**What to work on:** Restate each entry word for word. Keep every detail intact.
── Provided records ──
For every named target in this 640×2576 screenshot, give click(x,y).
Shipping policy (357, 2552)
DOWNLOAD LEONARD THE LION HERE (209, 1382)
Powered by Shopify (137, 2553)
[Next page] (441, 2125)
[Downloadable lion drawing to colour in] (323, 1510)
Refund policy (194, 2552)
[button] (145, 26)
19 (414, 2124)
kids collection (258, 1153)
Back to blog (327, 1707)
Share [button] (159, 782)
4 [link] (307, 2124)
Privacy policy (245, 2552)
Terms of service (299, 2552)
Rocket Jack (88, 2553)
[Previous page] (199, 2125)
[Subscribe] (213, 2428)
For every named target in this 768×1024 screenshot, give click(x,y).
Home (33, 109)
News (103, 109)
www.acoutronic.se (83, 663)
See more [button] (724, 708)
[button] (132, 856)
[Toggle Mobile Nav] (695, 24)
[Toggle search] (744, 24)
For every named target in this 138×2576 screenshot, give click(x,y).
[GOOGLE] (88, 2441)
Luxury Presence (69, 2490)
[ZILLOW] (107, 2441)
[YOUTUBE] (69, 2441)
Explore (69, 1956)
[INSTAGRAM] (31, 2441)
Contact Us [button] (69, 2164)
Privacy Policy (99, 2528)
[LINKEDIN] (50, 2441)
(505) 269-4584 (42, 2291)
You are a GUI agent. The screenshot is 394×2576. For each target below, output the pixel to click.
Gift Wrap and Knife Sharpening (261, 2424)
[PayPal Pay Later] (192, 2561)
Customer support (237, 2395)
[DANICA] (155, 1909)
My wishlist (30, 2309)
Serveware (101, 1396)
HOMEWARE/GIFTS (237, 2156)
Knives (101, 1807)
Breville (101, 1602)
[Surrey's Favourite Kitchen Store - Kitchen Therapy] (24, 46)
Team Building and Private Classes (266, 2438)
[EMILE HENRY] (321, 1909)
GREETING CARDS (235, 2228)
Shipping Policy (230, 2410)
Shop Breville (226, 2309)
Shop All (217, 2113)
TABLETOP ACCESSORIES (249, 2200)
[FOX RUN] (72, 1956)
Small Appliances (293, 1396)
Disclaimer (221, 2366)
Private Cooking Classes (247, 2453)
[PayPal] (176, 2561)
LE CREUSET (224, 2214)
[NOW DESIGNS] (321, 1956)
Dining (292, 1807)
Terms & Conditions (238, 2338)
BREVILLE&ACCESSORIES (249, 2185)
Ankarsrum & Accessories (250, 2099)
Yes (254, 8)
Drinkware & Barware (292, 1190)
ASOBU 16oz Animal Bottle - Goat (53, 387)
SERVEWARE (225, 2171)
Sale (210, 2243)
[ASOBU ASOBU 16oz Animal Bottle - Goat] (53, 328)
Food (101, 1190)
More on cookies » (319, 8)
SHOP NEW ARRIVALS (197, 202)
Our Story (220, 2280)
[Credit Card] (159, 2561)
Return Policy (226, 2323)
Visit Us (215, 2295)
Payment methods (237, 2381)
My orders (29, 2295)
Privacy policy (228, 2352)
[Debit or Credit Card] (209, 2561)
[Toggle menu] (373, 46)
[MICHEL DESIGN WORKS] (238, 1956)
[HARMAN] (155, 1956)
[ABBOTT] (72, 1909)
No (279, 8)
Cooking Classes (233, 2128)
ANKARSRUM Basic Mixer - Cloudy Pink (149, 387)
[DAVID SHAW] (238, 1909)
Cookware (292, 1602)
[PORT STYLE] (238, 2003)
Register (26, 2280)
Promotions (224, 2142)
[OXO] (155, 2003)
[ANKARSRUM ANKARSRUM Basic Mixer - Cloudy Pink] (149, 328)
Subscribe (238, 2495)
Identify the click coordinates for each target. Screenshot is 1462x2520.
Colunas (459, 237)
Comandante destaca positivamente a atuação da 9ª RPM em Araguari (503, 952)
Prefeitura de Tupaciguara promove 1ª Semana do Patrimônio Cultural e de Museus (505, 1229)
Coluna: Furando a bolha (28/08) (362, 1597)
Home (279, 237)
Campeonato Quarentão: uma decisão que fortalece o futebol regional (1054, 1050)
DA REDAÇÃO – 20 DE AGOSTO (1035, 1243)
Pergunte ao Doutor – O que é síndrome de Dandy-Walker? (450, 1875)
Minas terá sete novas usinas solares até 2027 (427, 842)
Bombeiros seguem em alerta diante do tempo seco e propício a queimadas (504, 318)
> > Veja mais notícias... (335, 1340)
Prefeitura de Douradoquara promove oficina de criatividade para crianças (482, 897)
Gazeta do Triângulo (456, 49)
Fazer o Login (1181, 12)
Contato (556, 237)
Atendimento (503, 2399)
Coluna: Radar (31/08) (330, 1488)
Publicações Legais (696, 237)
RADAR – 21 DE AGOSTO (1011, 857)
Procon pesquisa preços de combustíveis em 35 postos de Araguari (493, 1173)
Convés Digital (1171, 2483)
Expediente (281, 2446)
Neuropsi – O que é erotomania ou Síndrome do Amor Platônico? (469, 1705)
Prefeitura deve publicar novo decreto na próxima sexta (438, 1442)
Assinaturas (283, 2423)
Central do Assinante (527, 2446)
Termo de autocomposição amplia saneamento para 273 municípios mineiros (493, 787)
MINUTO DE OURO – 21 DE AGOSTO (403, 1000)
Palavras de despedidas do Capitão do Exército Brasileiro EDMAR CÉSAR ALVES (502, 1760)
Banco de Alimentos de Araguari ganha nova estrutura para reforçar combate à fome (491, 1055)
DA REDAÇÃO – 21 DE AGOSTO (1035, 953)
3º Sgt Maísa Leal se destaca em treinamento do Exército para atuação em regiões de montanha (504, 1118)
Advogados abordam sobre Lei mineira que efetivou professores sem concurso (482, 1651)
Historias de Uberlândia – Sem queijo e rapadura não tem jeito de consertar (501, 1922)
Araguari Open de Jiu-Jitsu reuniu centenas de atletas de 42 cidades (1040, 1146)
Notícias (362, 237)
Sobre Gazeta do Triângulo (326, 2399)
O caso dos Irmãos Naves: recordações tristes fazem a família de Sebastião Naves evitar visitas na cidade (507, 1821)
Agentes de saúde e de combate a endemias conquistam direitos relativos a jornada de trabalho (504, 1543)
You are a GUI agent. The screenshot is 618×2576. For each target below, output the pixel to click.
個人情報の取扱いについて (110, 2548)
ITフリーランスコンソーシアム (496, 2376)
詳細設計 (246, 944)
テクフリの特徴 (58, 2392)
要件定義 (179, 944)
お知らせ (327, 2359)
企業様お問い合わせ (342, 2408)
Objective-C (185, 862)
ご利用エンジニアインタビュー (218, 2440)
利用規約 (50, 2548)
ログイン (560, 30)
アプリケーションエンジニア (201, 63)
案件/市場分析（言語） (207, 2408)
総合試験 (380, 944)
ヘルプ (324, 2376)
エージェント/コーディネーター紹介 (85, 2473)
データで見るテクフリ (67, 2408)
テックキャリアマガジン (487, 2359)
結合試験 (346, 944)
───
**Output for this task:**
For every named target in this 640×2576 screenshot, give click(x,y).
Shipping policy (357, 2552)
DOWNLOAD LEONARD THE LION HERE (209, 1382)
Powered by Shopify (137, 2553)
[Next page] (441, 2125)
[Downloadable lion drawing to colour in] (323, 1510)
Refund policy (194, 2552)
[button] (145, 26)
19 (414, 2124)
kids collection (258, 1153)
Back to blog (327, 1707)
Share [button] (159, 782)
4 [link] (307, 2124)
Privacy policy (245, 2552)
Terms of service (299, 2552)
Rocket Jack (88, 2553)
[Previous page] (199, 2125)
[Subscribe] (213, 2428)
For every named target in this 768×1024 screenshot, give click(x,y).
Home (33, 109)
News (103, 109)
www.acoutronic.se (83, 663)
See more [button] (724, 708)
[button] (132, 856)
[Toggle Mobile Nav] (695, 24)
[Toggle search] (744, 24)
For every named target in this 138×2576 screenshot, give click(x,y).
[GOOGLE] (88, 2441)
Luxury Presence (69, 2490)
[ZILLOW] (107, 2441)
[YOUTUBE] (69, 2441)
Explore (69, 1956)
[INSTAGRAM] (31, 2441)
Contact Us [button] (69, 2164)
Privacy Policy (99, 2528)
[LINKEDIN] (50, 2441)
(505) 269-4584 (42, 2291)
You are a GUI agent. The screenshot is 394×2576. For each target below, output the pixel to click.
Gift Wrap and Knife Sharpening (261, 2424)
[PayPal Pay Later] (192, 2561)
Customer support (237, 2395)
[DANICA] (155, 1909)
My wishlist (30, 2309)
Serveware (101, 1396)
HOMEWARE/GIFTS (237, 2156)
Knives (101, 1807)
Breville (101, 1602)
[Surrey's Favourite Kitchen Store - Kitchen Therapy] (24, 46)
Team Building and Private Classes (266, 2438)
[EMILE HENRY] (321, 1909)
GREETING CARDS (235, 2228)
Shipping Policy (230, 2410)
Shop Breville (226, 2309)
Shop All (217, 2113)
TABLETOP ACCESSORIES (249, 2200)
[FOX RUN] (72, 1956)
Small Appliances (293, 1396)
Disclaimer (221, 2366)
Private Cooking Classes (247, 2453)
[PayPal] (176, 2561)
LE CREUSET (224, 2214)
[NOW DESIGNS] (321, 1956)
Dining (292, 1807)
Terms & Conditions (238, 2338)
BREVILLE&ACCESSORIES (249, 2185)
Ankarsrum & Accessories (250, 2099)
Yes (254, 8)
Drinkware & Barware (292, 1190)
ASOBU 16oz Animal Bottle - Goat (53, 387)
SERVEWARE (225, 2171)
Sale (210, 2243)
[ASOBU ASOBU 16oz Animal Bottle - Goat] (53, 328)
Food (101, 1190)
More on cookies » (319, 8)
SHOP NEW ARRIVALS (197, 202)
Our Story (220, 2280)
[Credit Card] (159, 2561)
Return Policy (226, 2323)
Visit Us (215, 2295)
Payment methods (237, 2381)
My orders (29, 2295)
Privacy policy (228, 2352)
[Debit or Credit Card] (209, 2561)
[Toggle menu] (373, 46)
[MICHEL DESIGN WORKS] (238, 1956)
[HARMAN] (155, 1956)
[ABBOTT] (72, 1909)
No (279, 8)
Cooking Classes (233, 2128)
ANKARSRUM Basic Mixer - Cloudy Pink (149, 387)
[DAVID SHAW] (238, 1909)
Cookware (292, 1602)
[PORT STYLE] (238, 2003)
Register (26, 2280)
Promotions (224, 2142)
[OXO] (155, 2003)
[ANKARSRUM ANKARSRUM Basic Mixer - Cloudy Pink] (149, 328)
Subscribe (238, 2495)
Identify the click coordinates for each target. Screenshot is 1462x2520.
Colunas (459, 237)
Comandante destaca positivamente a atuação da 9ª RPM em Araguari (503, 952)
Prefeitura de Tupaciguara promove 1ª Semana do Patrimônio Cultural e de Museus (505, 1229)
Coluna: Furando a bolha (28/08) (362, 1597)
Home (279, 237)
Campeonato Quarentão: uma decisão que fortalece o futebol regional (1054, 1050)
DA REDAÇÃO – 20 DE AGOSTO (1035, 1243)
Pergunte ao Doutor – O que é síndrome de Dandy-Walker? (450, 1875)
Minas terá sete novas usinas solares até 2027 (427, 842)
Bombeiros seguem em alerta diante do tempo seco e propício a queimadas (504, 318)
> > Veja mais notícias... (335, 1340)
Prefeitura de Douradoquara promove oficina de criatividade para crianças (482, 897)
Gazeta do Triângulo (456, 49)
Fazer o Login (1181, 12)
Contato (556, 237)
Atendimento (503, 2399)
Coluna: Radar (31/08) (330, 1488)
Publicações Legais (696, 237)
RADAR – 21 DE AGOSTO (1011, 857)
Procon pesquisa preços de combustíveis em 35 postos de Araguari (493, 1173)
Convés Digital (1171, 2483)
Expediente (281, 2446)
Neuropsi – O que é erotomania ou Síndrome do Amor Platônico? (469, 1705)
Prefeitura deve publicar novo decreto na próxima sexta (438, 1442)
Assinaturas (283, 2423)
Central do Assinante (527, 2446)
Termo de autocomposição amplia saneamento para 273 municípios mineiros (493, 787)
MINUTO DE OURO – 21 DE AGOSTO (403, 1000)
Palavras de despedidas do Capitão do Exército Brasileiro EDMAR CÉSAR ALVES (502, 1760)
Banco de Alimentos de Araguari ganha nova estrutura para reforçar combate à fome (491, 1055)
DA REDAÇÃO – 21 DE AGOSTO (1035, 953)
3º Sgt Maísa Leal se destaca em treinamento do Exército para atuação em regiões de montanha (504, 1118)
Advogados abordam sobre Lei mineira que efetivou professores sem concurso (482, 1651)
Historias de Uberlândia – Sem queijo e rapadura não tem jeito de consertar (501, 1922)
Araguari Open de Jiu-Jitsu reuniu centenas de atletas de 42 cidades (1040, 1146)
Notícias (362, 237)
Sobre Gazeta do Triângulo (326, 2399)
O caso dos Irmãos Naves: recordações tristes fazem a família de Sebastião Naves evitar visitas na cidade (507, 1821)
Agentes de saúde e de combate a endemias conquistam direitos relativos a jornada de trabalho (504, 1543)
You are a GUI agent. The screenshot is 618×2576. For each target below, output the pixel to click.
個人情報の取扱いについて (110, 2548)
ITフリーランスコンソーシアム (496, 2376)
詳細設計 (246, 944)
テクフリの特徴 (58, 2392)
要件定義 (179, 944)
お知らせ (327, 2359)
企業様お問い合わせ (342, 2408)
Objective-C (185, 862)
ご利用エンジニアインタビュー (218, 2440)
利用規約 (50, 2548)
ログイン (560, 30)
アプリケーションエンジニア (201, 63)
案件/市場分析（言語） (207, 2408)
総合試験 (380, 944)
ヘルプ (324, 2376)
エージェント/コーディネーター紹介 (85, 2473)
データで見るテクフリ (67, 2408)
テックキャリアマガジン (487, 2359)
結合試験 (346, 944)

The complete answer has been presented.